Saved entries:
_ _ _ _ _ _ _

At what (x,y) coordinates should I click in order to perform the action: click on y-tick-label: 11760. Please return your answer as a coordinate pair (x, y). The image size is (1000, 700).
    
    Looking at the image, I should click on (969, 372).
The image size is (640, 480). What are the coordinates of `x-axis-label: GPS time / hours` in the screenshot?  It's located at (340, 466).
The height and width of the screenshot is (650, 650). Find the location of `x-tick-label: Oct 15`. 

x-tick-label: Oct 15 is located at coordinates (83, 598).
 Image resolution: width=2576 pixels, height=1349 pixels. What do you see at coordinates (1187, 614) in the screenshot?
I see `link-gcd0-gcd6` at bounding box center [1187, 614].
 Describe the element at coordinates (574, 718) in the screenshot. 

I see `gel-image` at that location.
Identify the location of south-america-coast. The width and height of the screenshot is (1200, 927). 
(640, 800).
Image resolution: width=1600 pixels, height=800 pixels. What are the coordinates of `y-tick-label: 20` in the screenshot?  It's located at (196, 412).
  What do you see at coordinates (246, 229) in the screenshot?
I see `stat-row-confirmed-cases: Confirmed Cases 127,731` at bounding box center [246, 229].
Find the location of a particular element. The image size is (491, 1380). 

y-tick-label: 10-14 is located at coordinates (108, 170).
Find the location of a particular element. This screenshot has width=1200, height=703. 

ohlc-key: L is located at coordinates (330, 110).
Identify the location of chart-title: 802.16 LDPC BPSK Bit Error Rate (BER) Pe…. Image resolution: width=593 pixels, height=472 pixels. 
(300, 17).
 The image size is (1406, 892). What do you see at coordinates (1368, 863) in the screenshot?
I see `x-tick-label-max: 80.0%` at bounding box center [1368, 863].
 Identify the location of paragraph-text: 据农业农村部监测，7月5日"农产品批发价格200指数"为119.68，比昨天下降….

_ _ _ _ _ _ _

PROBLEM DESCRIPTION: In the entries above, please format the lines starting with the one containing "The image size is (640, 480)." and going on through the one containing "ohlc-key: L is", both included, as a JSON list of strings with one string per line. Leave out blank lines.

SOLUTION:
[
  "The image size is (640, 480). What are the coordinates of `x-axis-label: GPS time / hours` in the screenshot?  It's located at (340, 466).",
  "The height and width of the screenshot is (650, 650). Find the location of `x-tick-label: Oct 15`. ",
  "x-tick-label: Oct 15 is located at coordinates (83, 598).",
  " Image resolution: width=2576 pixels, height=1349 pixels. What do you see at coordinates (1187, 614) in the screenshot?",
  "I see `link-gcd0-gcd6` at bounding box center [1187, 614].",
  " Describe the element at coordinates (574, 718) in the screenshot. ",
  "I see `gel-image` at that location.",
  "Identify the location of south-america-coast. The width and height of the screenshot is (1200, 927). ",
  "(640, 800).",
  "Image resolution: width=1600 pixels, height=800 pixels. What are the coordinates of `y-tick-label: 20` in the screenshot?  It's located at (196, 412).",
  "  What do you see at coordinates (246, 229) in the screenshot?",
  "I see `stat-row-confirmed-cases: Confirmed Cases 127,731` at bounding box center [246, 229].",
  "Find the location of a particular element. The image size is (491, 1380). ",
  "y-tick-label: 10-14 is located at coordinates (108, 170).",
  "Find the location of a particular element. This screenshot has width=1200, height=703. ",
  "ohlc-key: L is located at coordinates (330, 110)."
]